EXERCISE MATERIAL »
*** Begin section ***

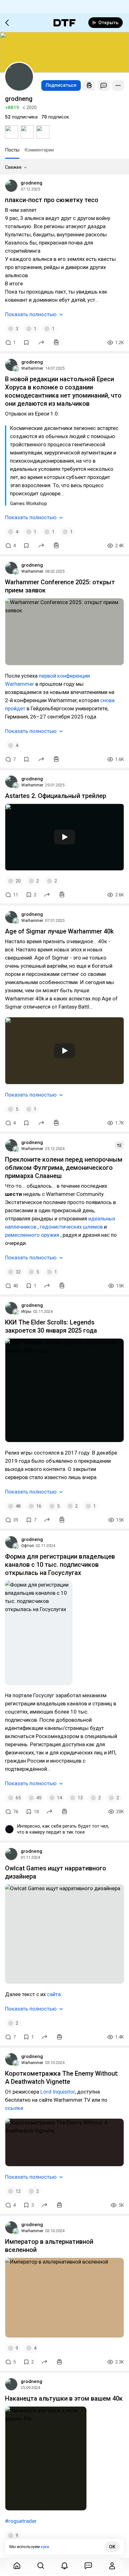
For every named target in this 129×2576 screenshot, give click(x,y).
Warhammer (32, 368)
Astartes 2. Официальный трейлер (55, 796)
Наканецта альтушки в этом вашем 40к (64, 2398)
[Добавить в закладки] (26, 342)
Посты (12, 150)
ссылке (14, 2108)
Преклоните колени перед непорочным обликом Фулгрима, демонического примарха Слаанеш (63, 1168)
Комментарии (39, 150)
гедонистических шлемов (71, 1227)
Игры (26, 1311)
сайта (54, 1994)
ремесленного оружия (32, 1235)
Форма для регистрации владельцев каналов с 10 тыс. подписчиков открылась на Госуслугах (60, 1565)
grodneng (31, 183)
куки (45, 2546)
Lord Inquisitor (57, 2092)
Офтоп (27, 1545)
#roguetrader (21, 2521)
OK (112, 2547)
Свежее (13, 167)
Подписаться (61, 85)
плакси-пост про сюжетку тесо (51, 200)
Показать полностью (31, 314)
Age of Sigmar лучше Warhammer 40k (59, 931)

*** End section ***

EXERCISE DIRECTIONS » Where in the entries does the word "Warhammer" occur? Copy out each line that has it.

RESULT BELOW »
Warhammer (32, 368)
Age of Sigmar лучше Warhammer 40k (59, 931)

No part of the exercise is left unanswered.